開始日の曜日 | WEEKDAY関数 | 開始日が含まれる平日の日数 |
---|---|---|
日 | 1 | 5日 |
月 | 2 | 5日 |
火 | 3 | 4日 |
水 | 4 | 3日 |
木 | 5 | 2日 |
金 | 6 | 1日 |
土 | 7 | 0日 |
対応表の関係から、開始日が含まれる平日の日数は、WEEKDAY関数を逆転した関数に対して並行移動と上限を設定することで求められることがわかるため、
MIN( 7 - WEEKDAY( 開始日 ) , 5 )
として計算ができます。
終了日が含まれる週の平日を計算する
終了日の曜日と終了日が含まれる週の平日の日数の対応表は下記のようになります。
終了日の曜日 | WEEKDAY関数 | 終了日が含まれる平日の日数 |
---|---|---|
日 | 1 | 0日 |
月 | 2 | 1日 |
火 | 3 | 2日 |
水 | 4 | 3日 |
木 | 5 | 4日 |
金 | 6 | 5日 |
土 | 7 | 5日 |
対応表の関係から、終了日が含まれる平日の日数は、WEEKDAY関数に対して並行移動と上限を設定することで求められることがわかるため、
MIN( WEEKDAY( 終了日 ) - 1 , 5 )
として計算ができます。
式を整理する
これまでに得られた式を足し合わせると、
( ( 終了日 - WEEKDAY( 終了日 ) ) - ( 開始日 + ( 7 - WEEKDAY( 開始日 ) + 1 ) ) + 1 ) * 5 / 7
+ MIN( 7 - WEEKDAY( 開始日 ) , 5 ) + MIN( WEEKDAY( 終了日 ) - 1 , 5 )
が得られます。

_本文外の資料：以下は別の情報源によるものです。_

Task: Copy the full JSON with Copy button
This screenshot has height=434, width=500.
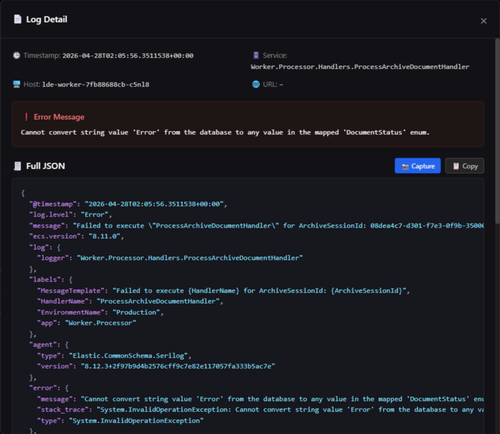Action: tap(464, 166)
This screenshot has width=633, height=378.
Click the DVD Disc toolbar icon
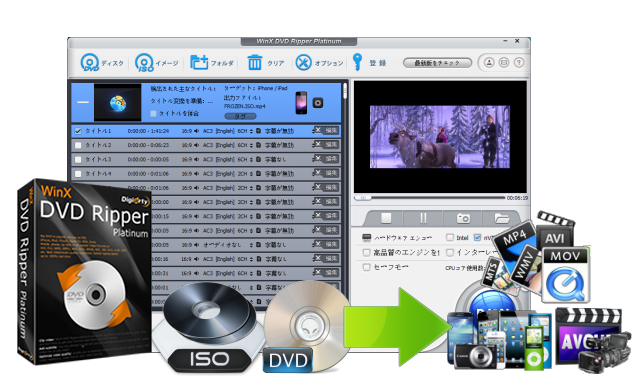click(90, 63)
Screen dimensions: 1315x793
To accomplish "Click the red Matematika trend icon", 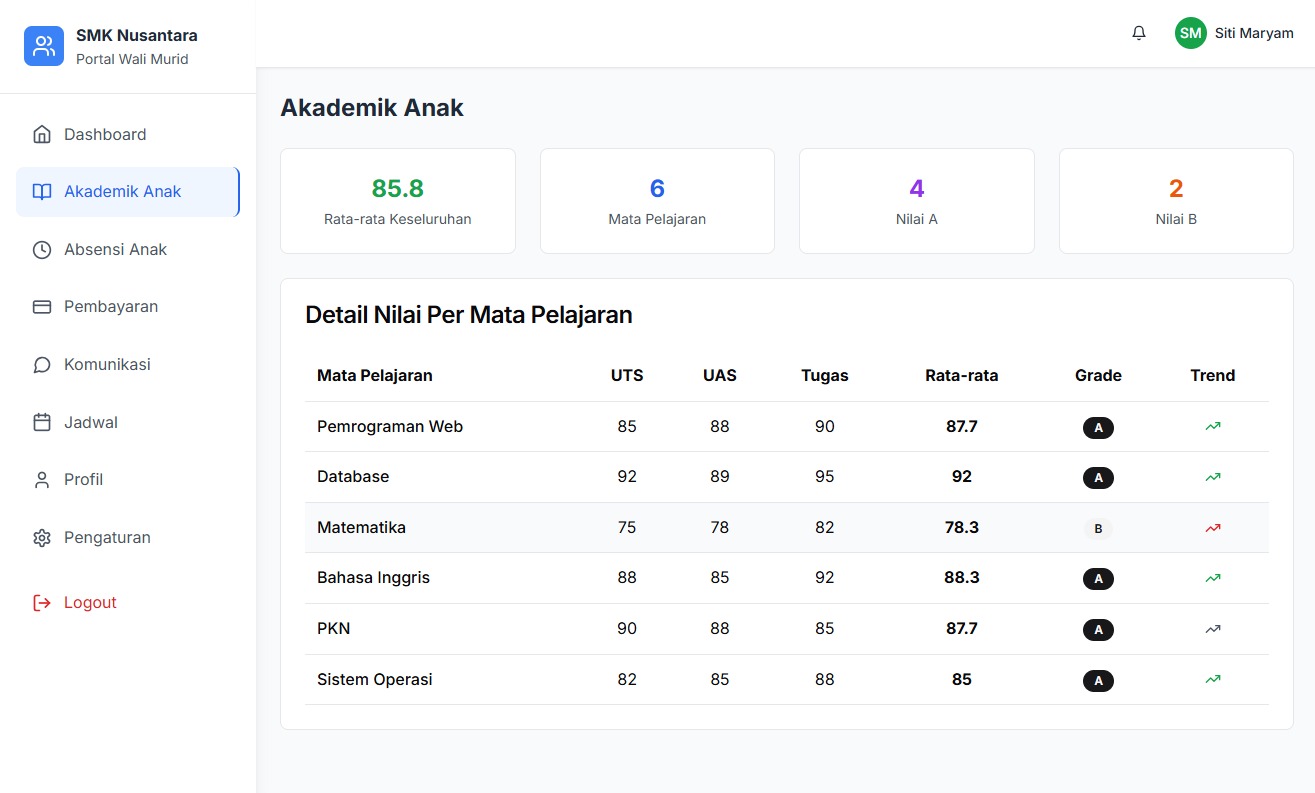I will click(x=1213, y=528).
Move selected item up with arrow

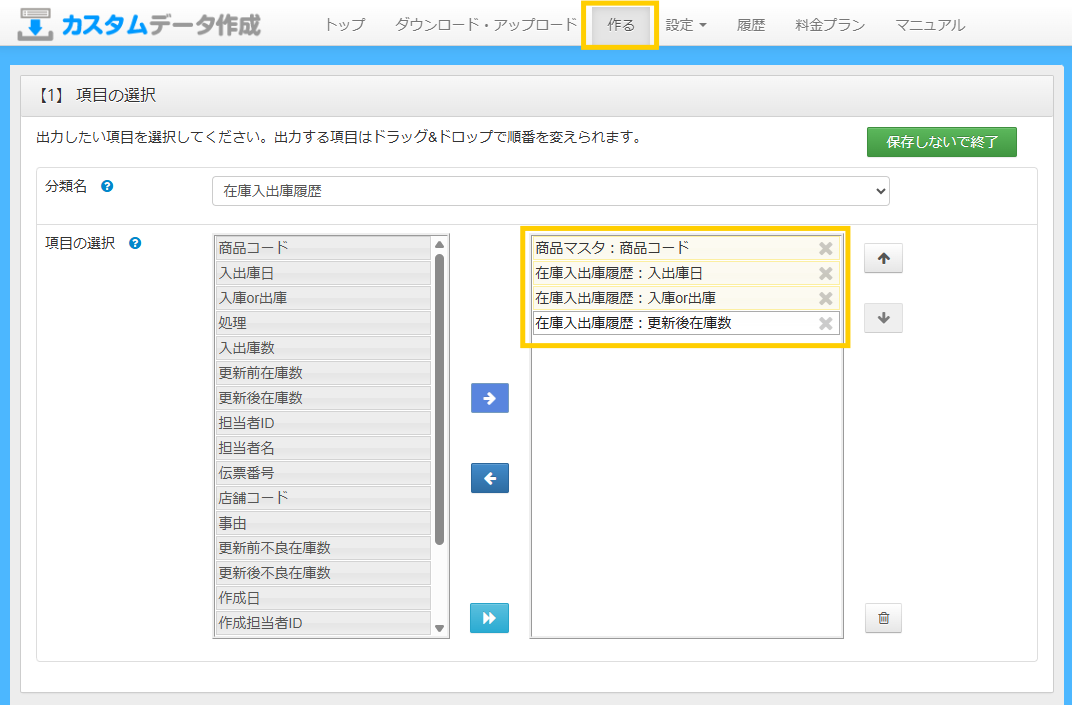click(883, 258)
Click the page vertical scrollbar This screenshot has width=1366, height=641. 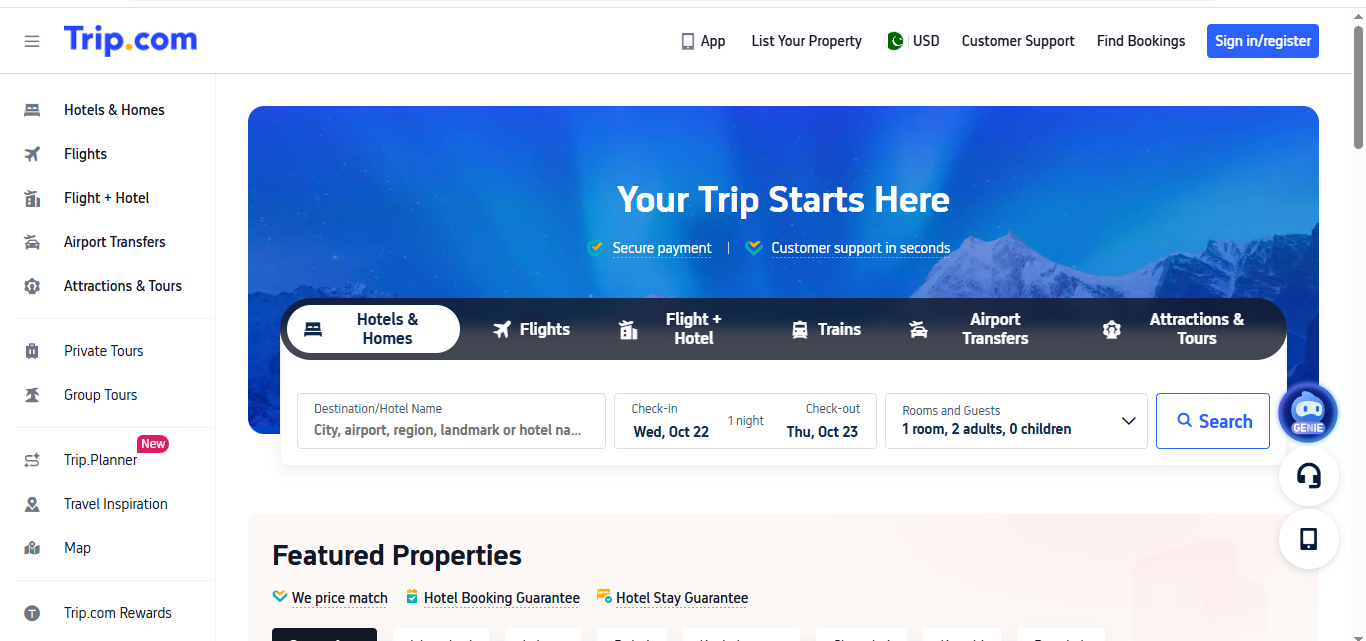[x=1358, y=90]
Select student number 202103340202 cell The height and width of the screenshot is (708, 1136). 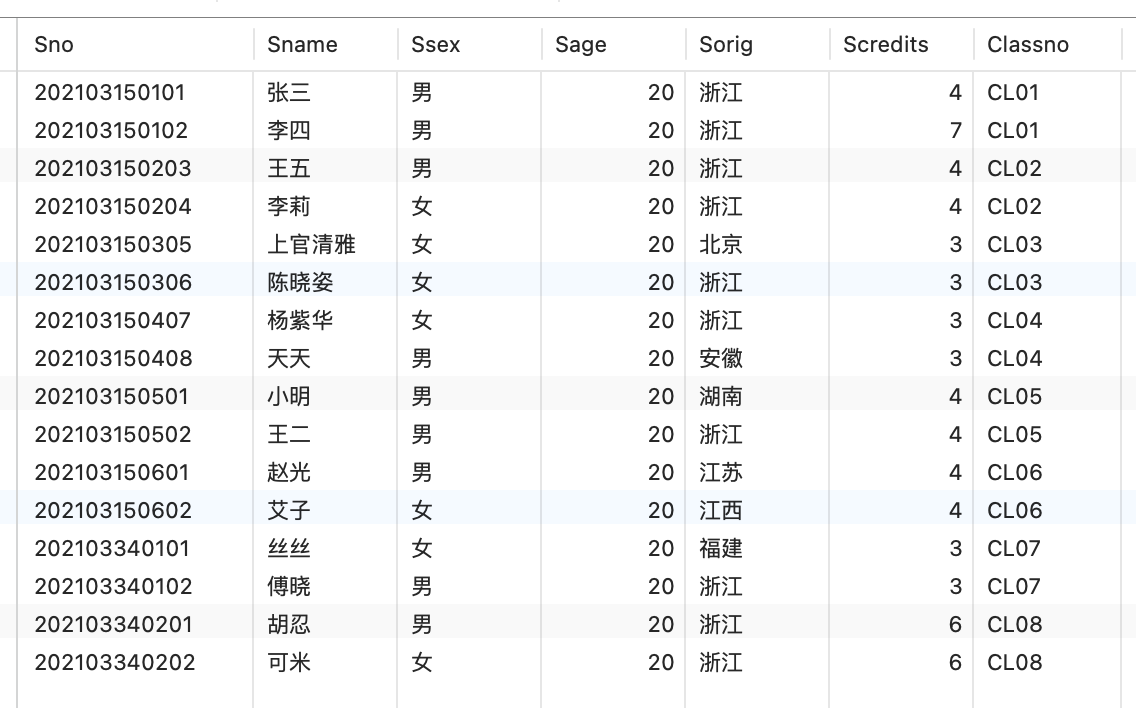pyautogui.click(x=115, y=663)
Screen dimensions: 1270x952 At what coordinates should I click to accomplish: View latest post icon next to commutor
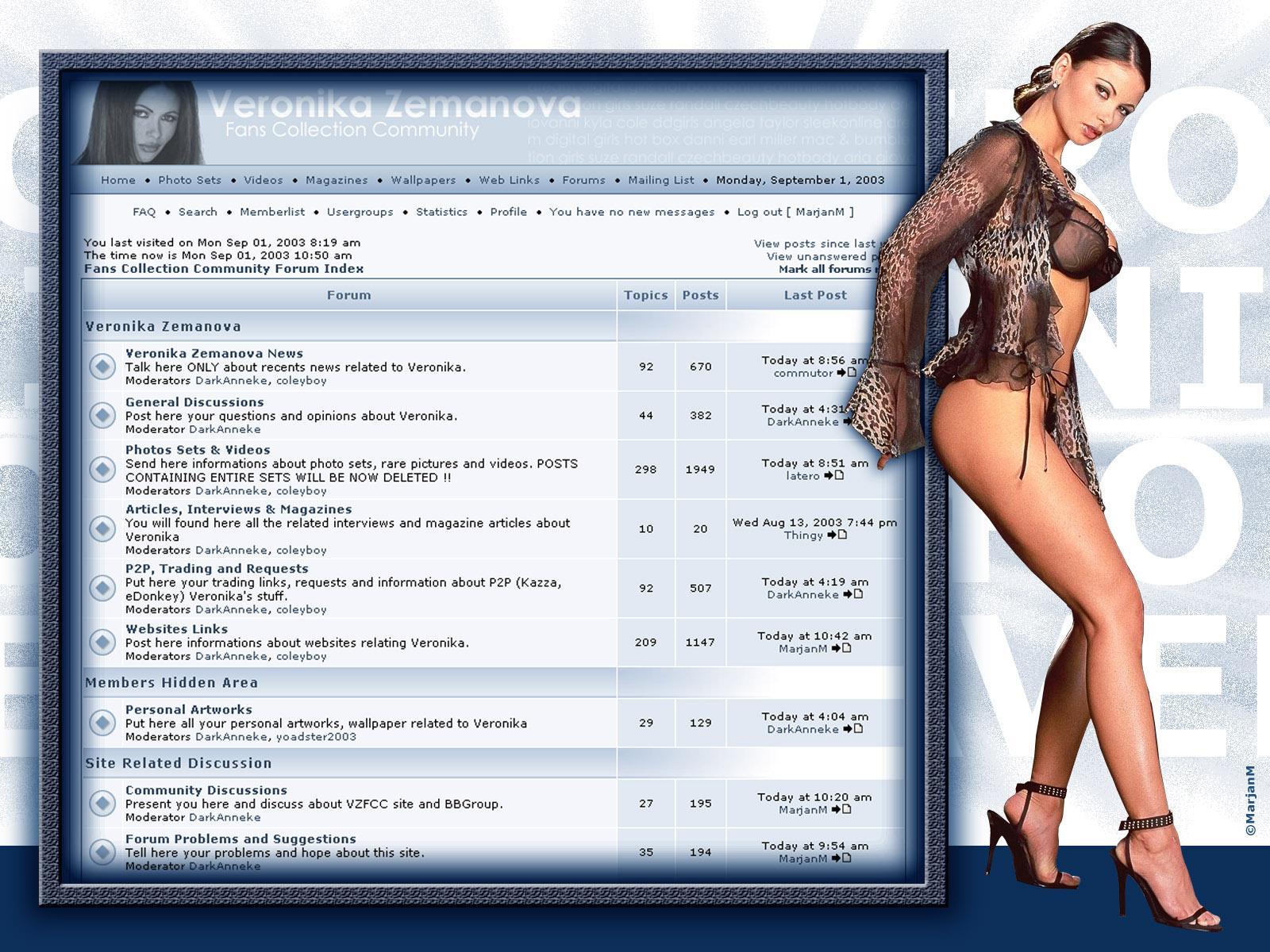pos(846,373)
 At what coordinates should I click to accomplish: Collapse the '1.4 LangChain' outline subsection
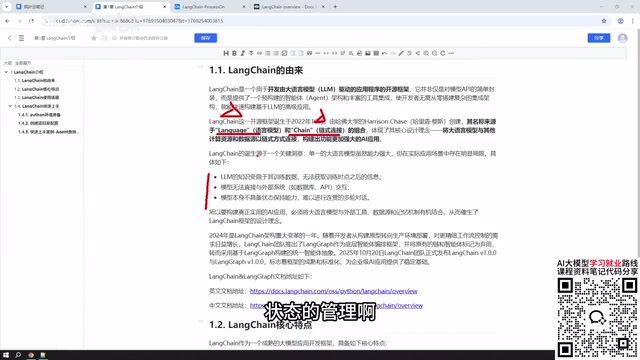tap(10, 106)
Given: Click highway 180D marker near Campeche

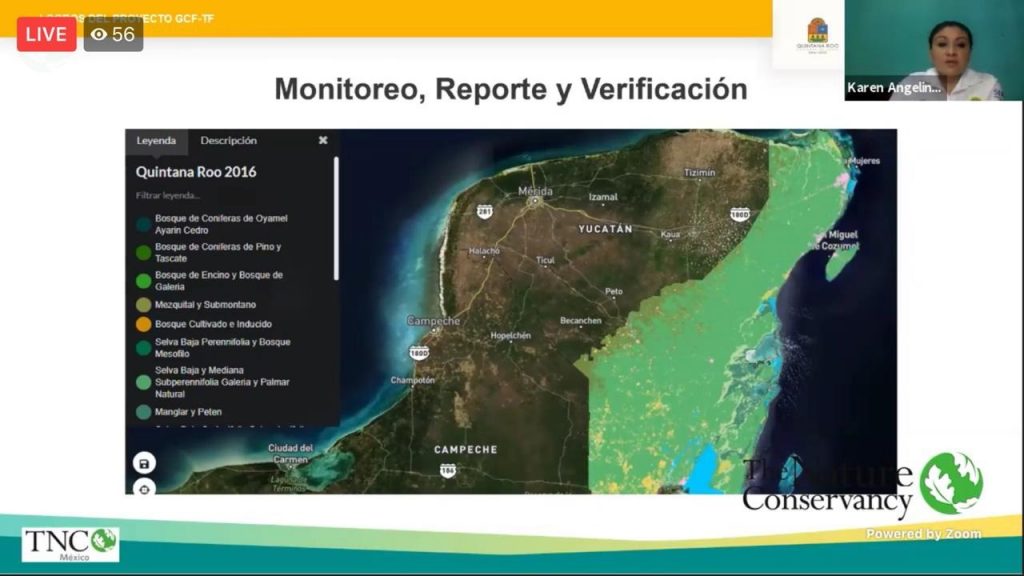Looking at the screenshot, I should [418, 353].
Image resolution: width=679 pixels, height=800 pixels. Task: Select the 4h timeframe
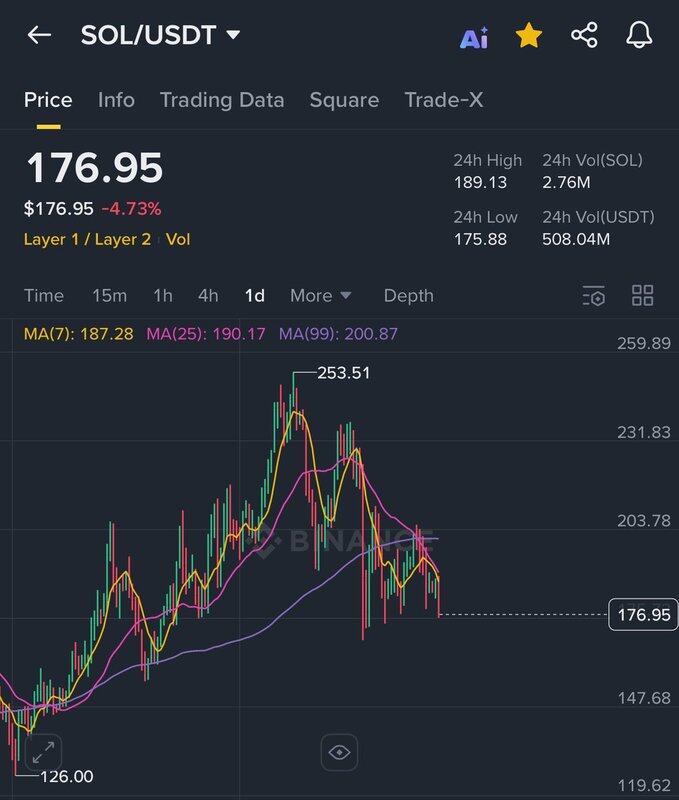pos(208,296)
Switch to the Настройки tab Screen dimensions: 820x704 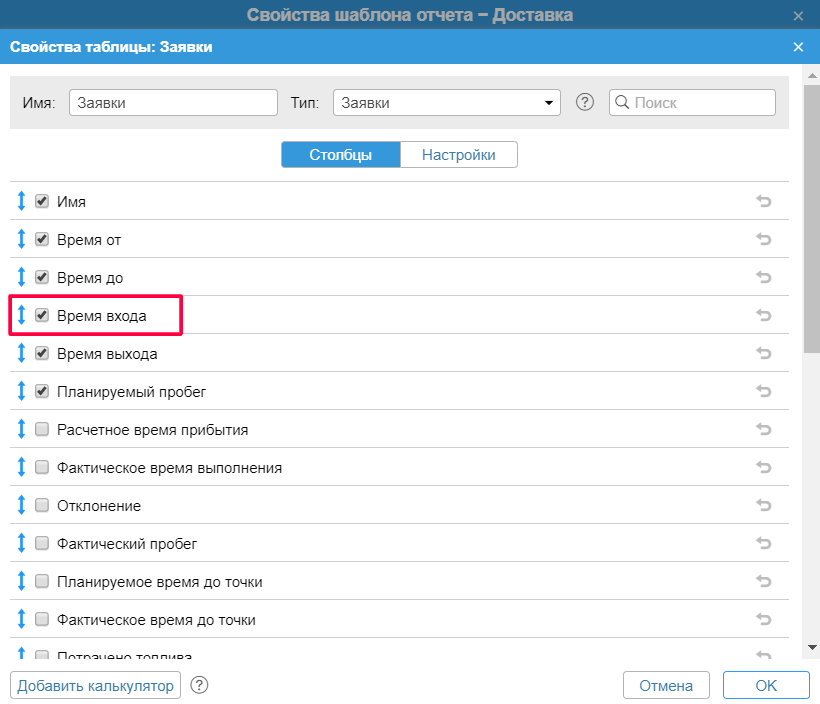[x=458, y=155]
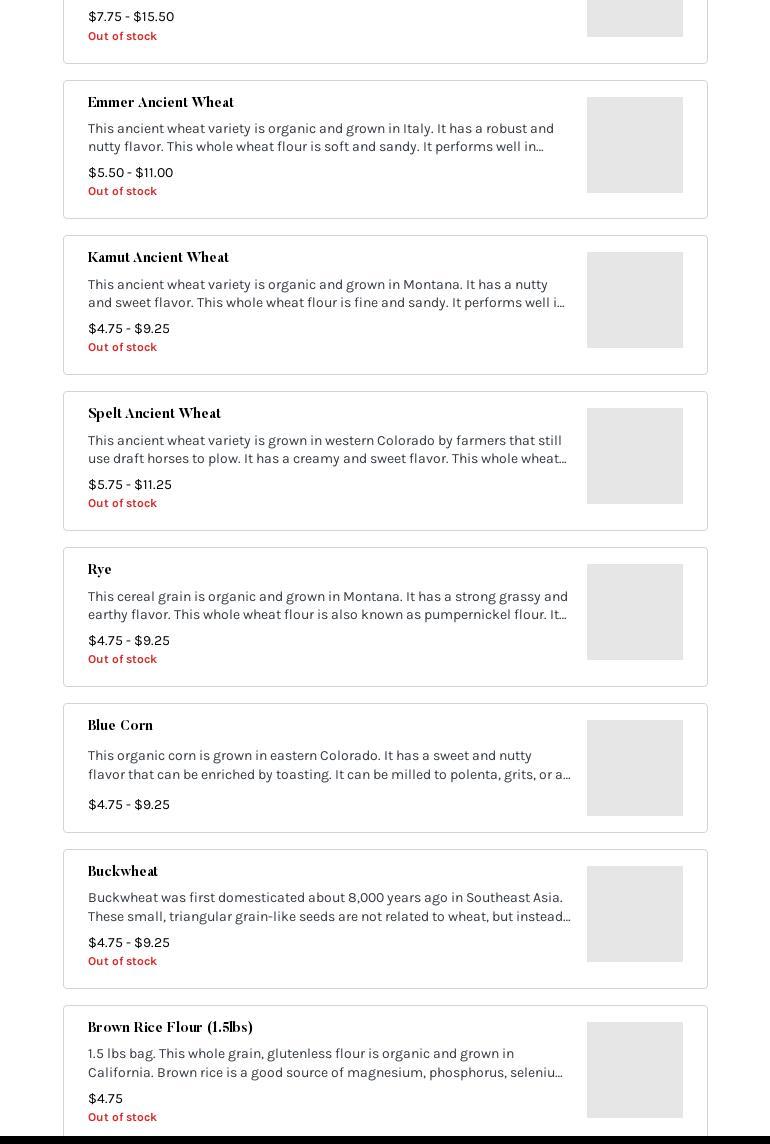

この式を少し整理すると、
( 終了日 - 開始日 + WEEKDAY( 開始日 ) - WEEKDAY( 終了日 ) ) * 5 / 7
+ MIN( 7 - WEEKDAY( 開始日 ) , 5 ) + MIN( WEEKDAY( 終了日 ) - 1 , 5 ) - 5
となります。
補足
平日の計上は様々な方法を考えることができます。例えば、開始日の曜日と終了日の曜日を一致させるように終了日を移動させて計算を行い、後で終了日の移動によって余剰または不足した平日を計算する方法が考えられます。こちらの考え方の方は2種類に分割するだけなので、本記事の3種類に分割するよりも考える手数が少なくて済みます。ただ、この方法で自然な流れで導こうとすると、大抵の場合は条件分岐が必要になり、
( 終了日 - 開始日 + WEEKDAY( 開始日 ) - WEEKDAY( 終了日 ) ) * 5 / 7
+ WEEKDAY( 終了日 ) - WEEKDAY( 開始日 ) + 1 + IF( WEEKDAY( 終了日 ) = 7 , - 1 , 0 ) + IF( WEEKDAY( 開始日 ) = 1 , - 1 , 0 )
というような形になります。最終的な結果との比較で2行目同士が等しくなりますが、関数の使用回数とコンパイル後の文字数が最終的な結果の方が短くなることが違いとして挙げられます。